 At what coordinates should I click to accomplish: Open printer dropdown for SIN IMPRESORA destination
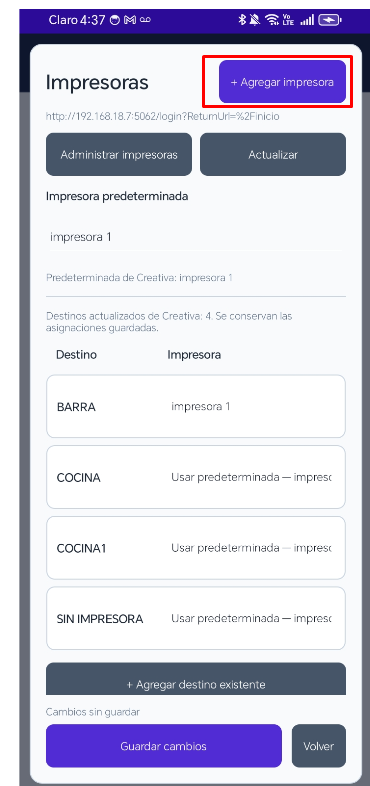pos(255,619)
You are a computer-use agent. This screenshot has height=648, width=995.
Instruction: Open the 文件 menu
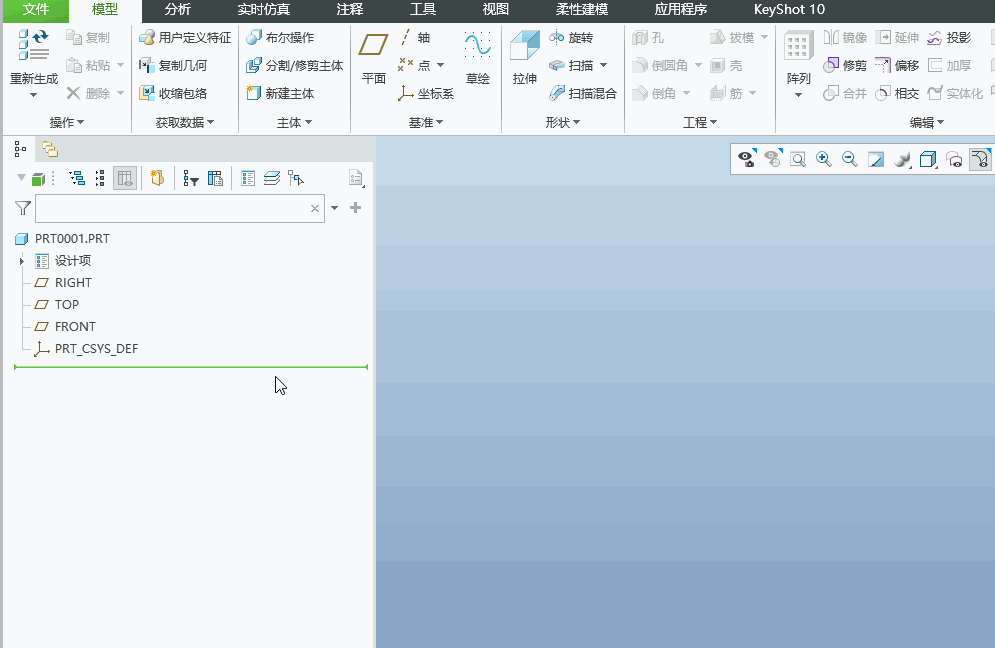tap(35, 10)
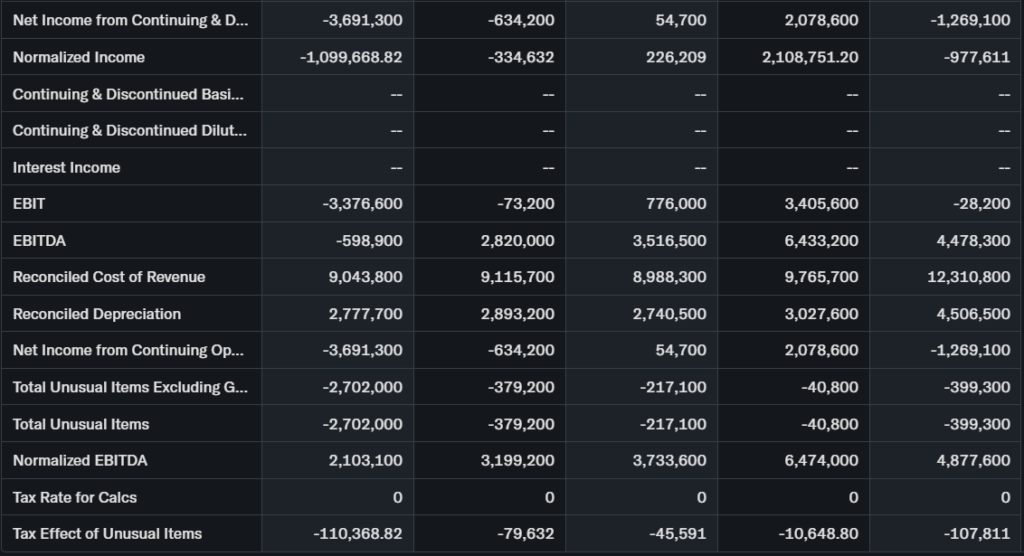Click the Normalized Income row label
The image size is (1024, 556).
(x=79, y=57)

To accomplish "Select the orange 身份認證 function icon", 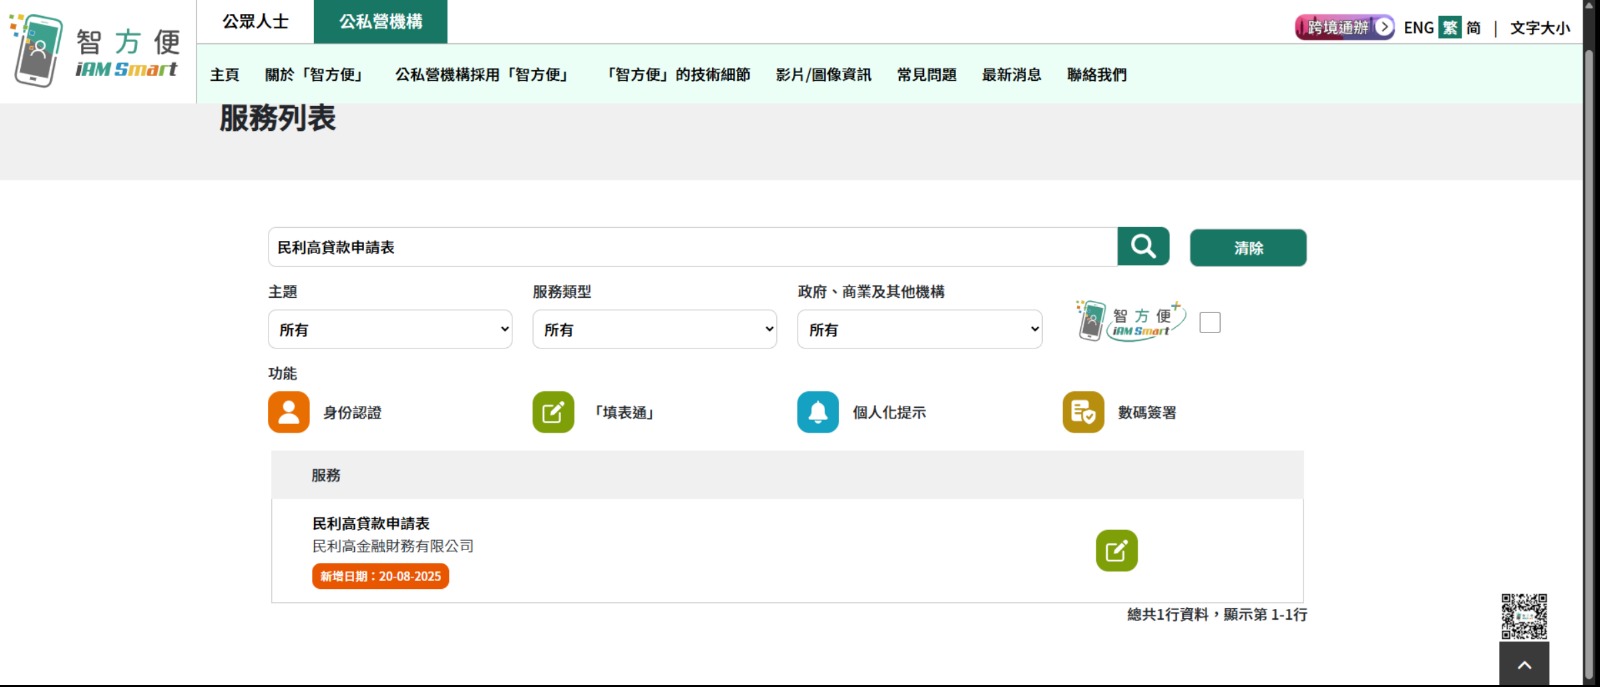I will click(x=288, y=412).
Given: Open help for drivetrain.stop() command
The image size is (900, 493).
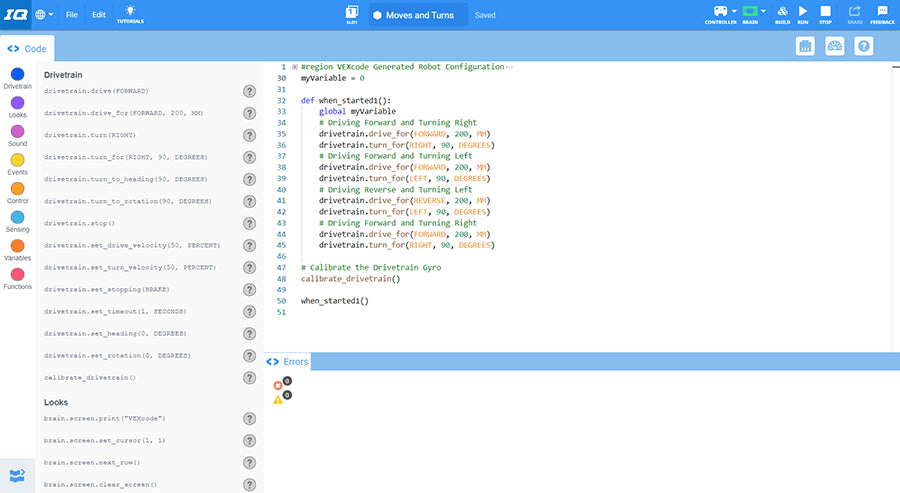Looking at the screenshot, I should click(250, 223).
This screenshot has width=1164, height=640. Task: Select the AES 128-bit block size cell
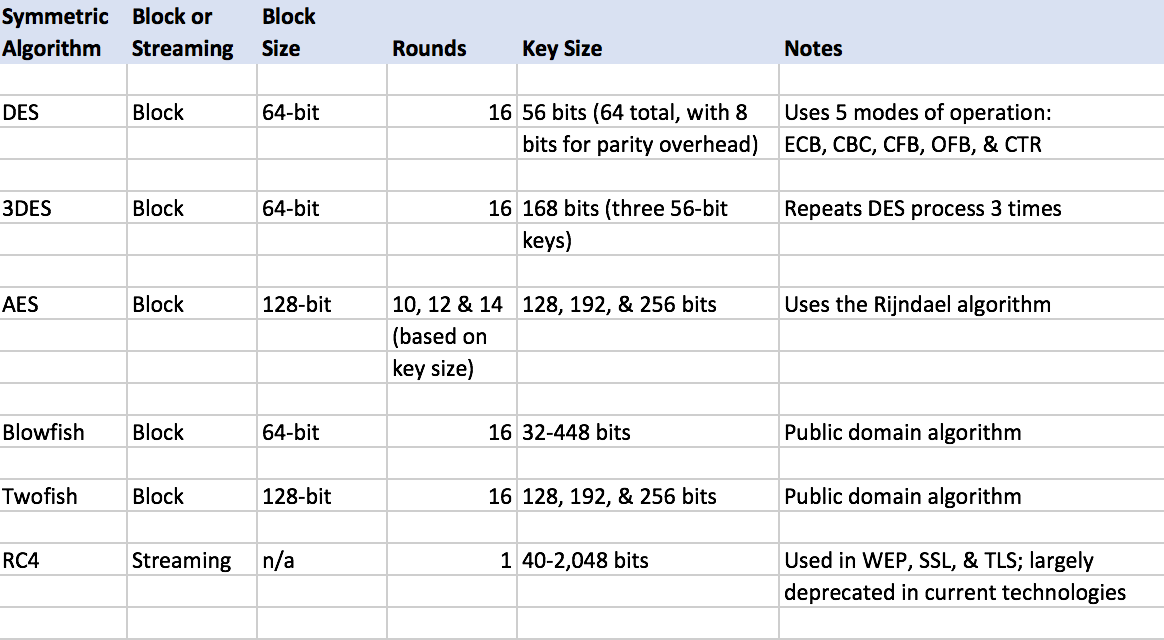coord(297,304)
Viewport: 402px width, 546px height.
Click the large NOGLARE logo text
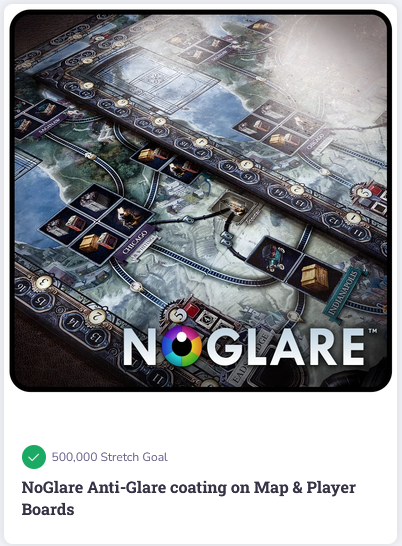[x=244, y=346]
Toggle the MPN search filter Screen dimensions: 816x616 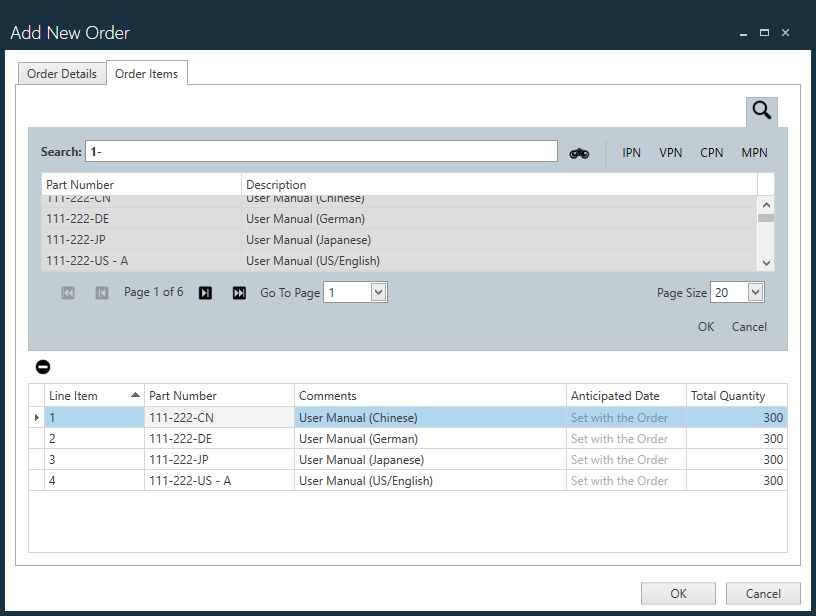point(754,152)
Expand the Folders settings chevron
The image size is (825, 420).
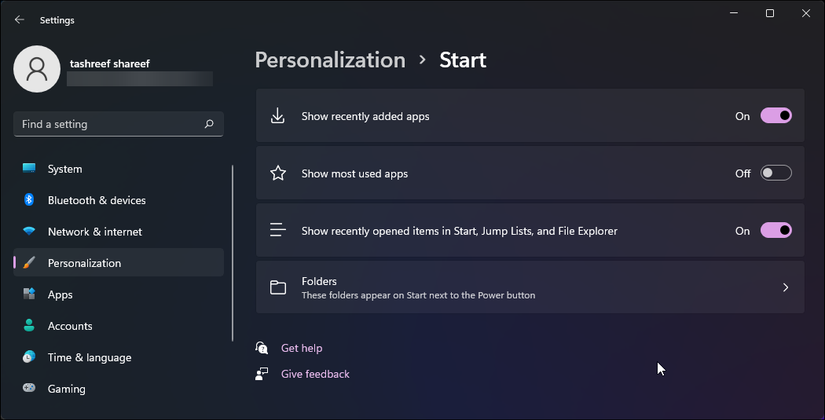[785, 288]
***
**ABOUT THIS EXERCISE**. Both the line containing "Expand the Folders settings chevron" and the last line of the records above belong in the exact copy, along with every line between them; pictures do not.

**TASK OUTPUT**.
Expand the Folders settings chevron
The image size is (825, 420).
[785, 288]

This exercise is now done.